Effects of additive manufacturing technology and build angle on surface characteristics and microbial adhesion of 3D-printed dental zirconia: An invitro study

Background Microbial colonization on 3D-printed zirconia abutments elevates the risk of peri-implantitis. While additive manufacturing (AM) parameters significantly influence surface roughness and morphology, evidence regarding their impact on bacterial adhesion remains unclear. This study investigated the effects of AM technology and build angles on the surface characteristics and initial microbial adhesion of 3D-printed zirconia. Methods Zirconia discs were fabricated using material jetting (MJ) and digital light processing (DLP) technologies with three build angles (0°, 45°, and 90°), respectively. The surface topographic features and roughness were analyzed using scanning electron microscopy and laser scanning microscopy, respectively.
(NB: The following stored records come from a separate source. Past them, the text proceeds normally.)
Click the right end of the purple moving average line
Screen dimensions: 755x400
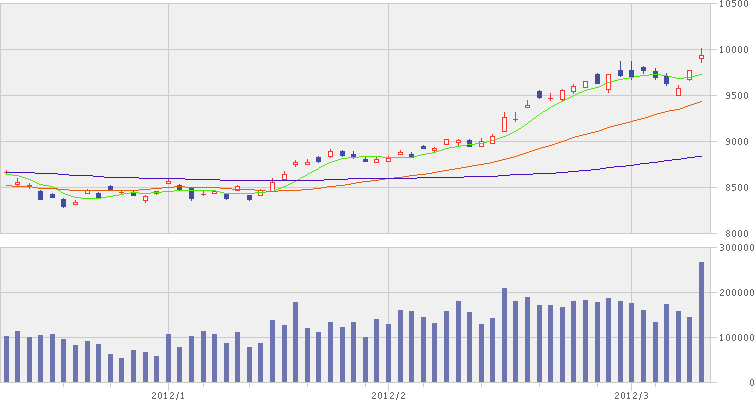(x=701, y=156)
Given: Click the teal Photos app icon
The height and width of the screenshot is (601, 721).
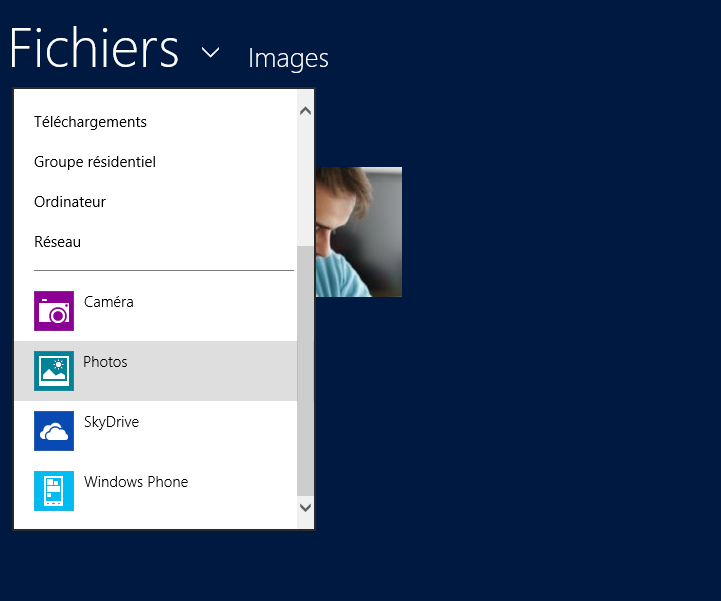Looking at the screenshot, I should pyautogui.click(x=54, y=371).
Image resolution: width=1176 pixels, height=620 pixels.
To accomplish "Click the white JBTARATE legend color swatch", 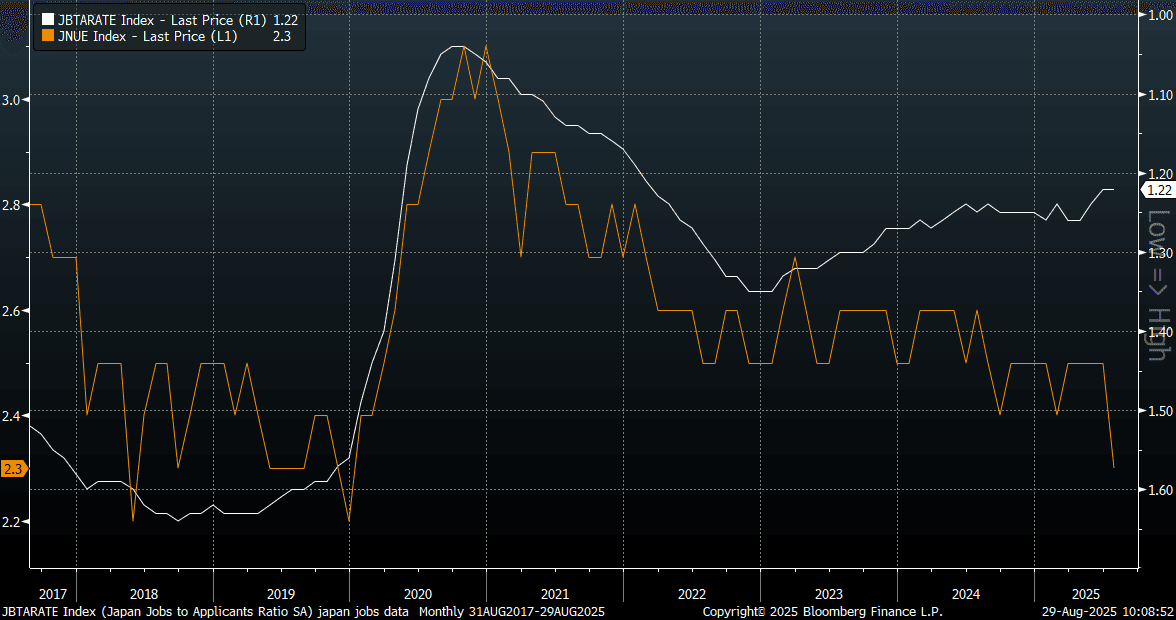I will [x=47, y=19].
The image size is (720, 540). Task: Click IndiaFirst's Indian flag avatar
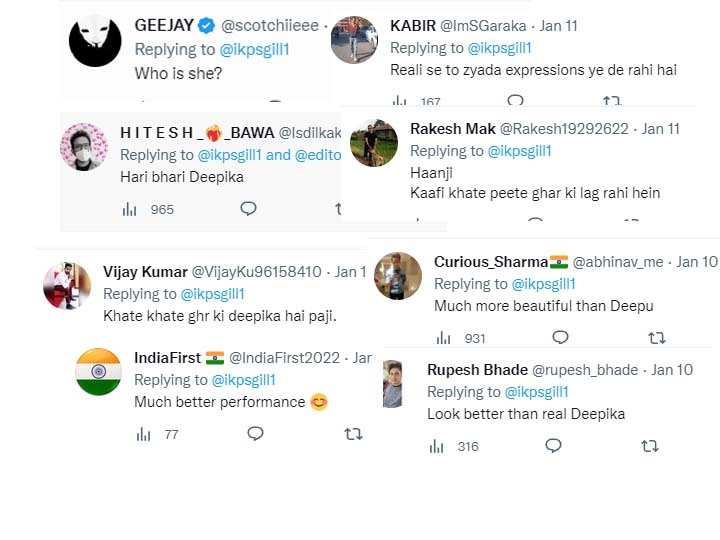point(99,372)
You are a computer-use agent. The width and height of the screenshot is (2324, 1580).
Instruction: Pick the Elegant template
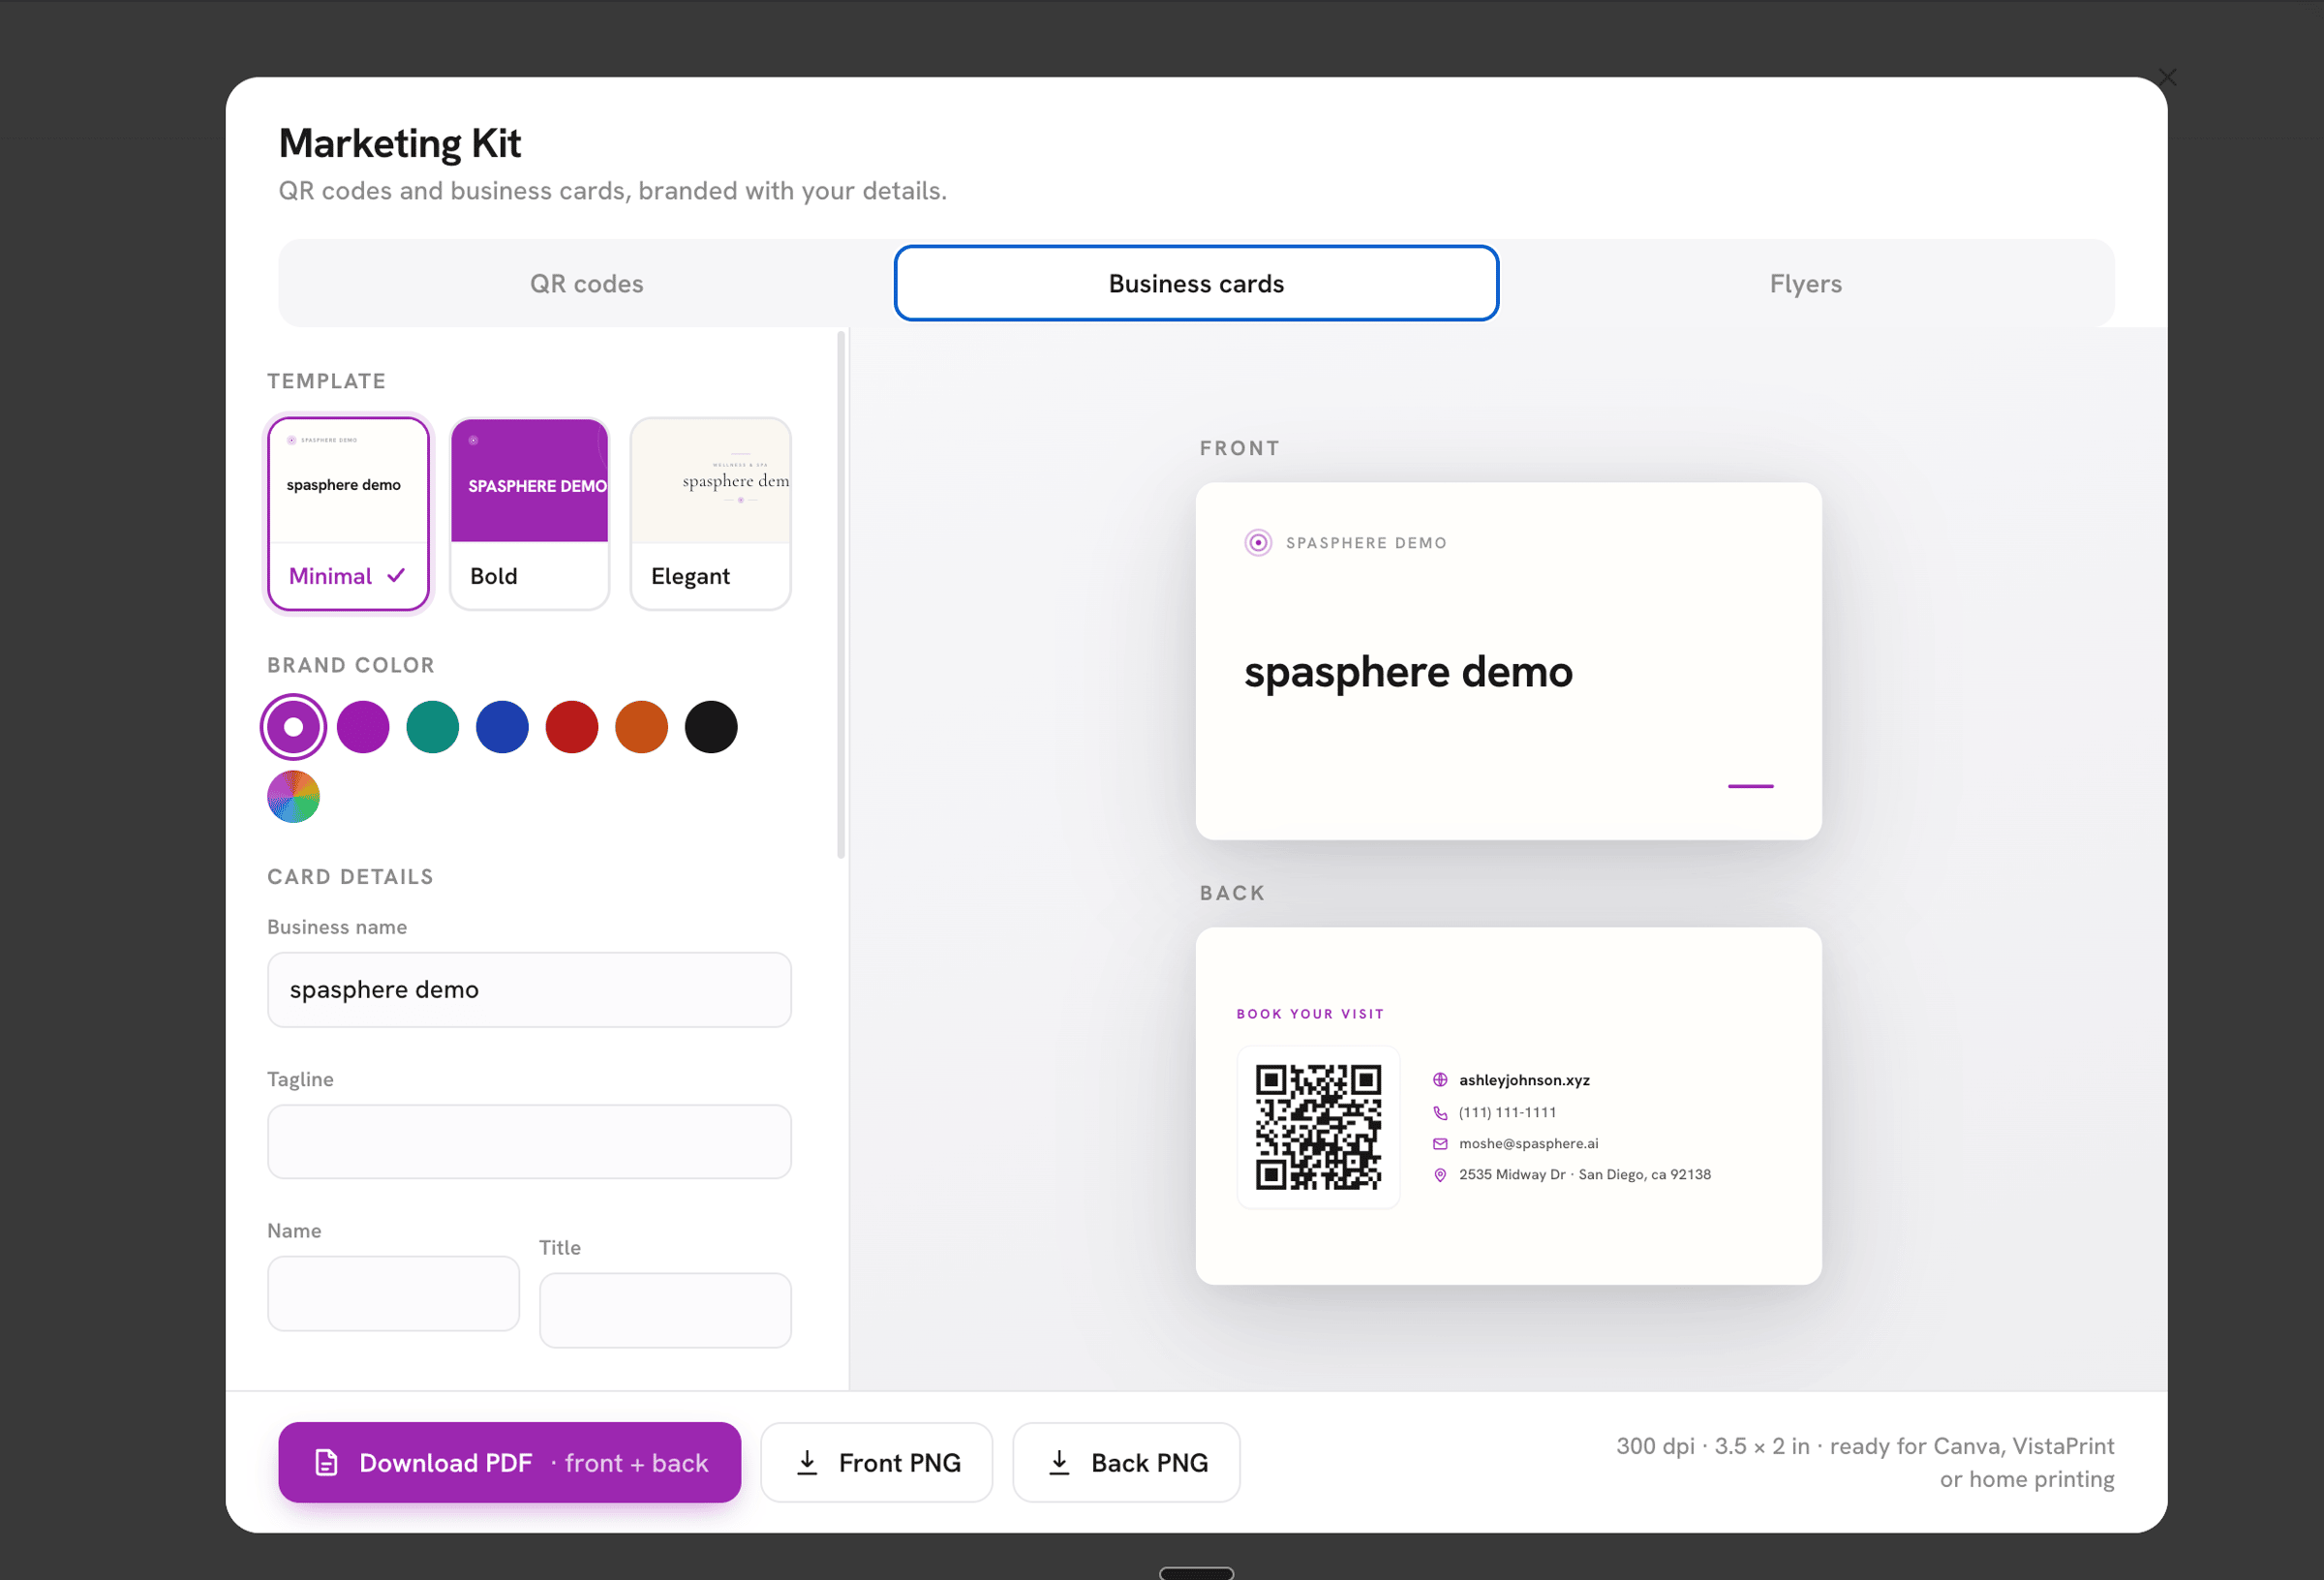point(710,514)
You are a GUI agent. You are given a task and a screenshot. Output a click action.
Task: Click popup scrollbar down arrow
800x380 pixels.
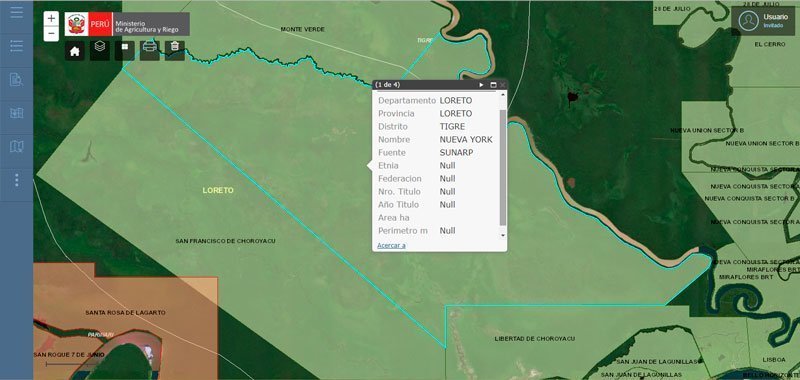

The surface wettability was evaluated via water contact angle measurements. Streptococcus gordonii (S. gordonii) was used to assess bacterial adhesion, which was evaluated via colony-forming unit counts (n = 6) and visualized through SEM imaging. Two-way ANOVA and post hoc Tukey tests were performed for statistical analyses. Results AM technology and build angle significantly affected the surface characteristics of 3D-printed zirconia. Significant interactions were observed for S _a , S _dr , S _tr , and V _vv (all p < 0.05). DLP-45° showed the roughest surface, while DLP-0° was the smoothest. Water contact angle varied significantly with both factors (p < 0.05), with MJ-45° showing the highest wettability. For S. gordonii adhesion, a significant interaction was found (p < 0.05), and AM method showed a main effect (p = 0.0104), while build angle alone was not significant (p = 0.0642). The least adhesion occurred in MJ-45° and DLP-0°, with no consistent correlation between S _a and bacterial adhesion. Conclusions Printing layer thickness and build angle significantly influenced DLP-printed zirconia’s surface roughness and water contact angle. Furthermore, they significantly impacted the adhesion of S. gordonii to zirconia surfaces.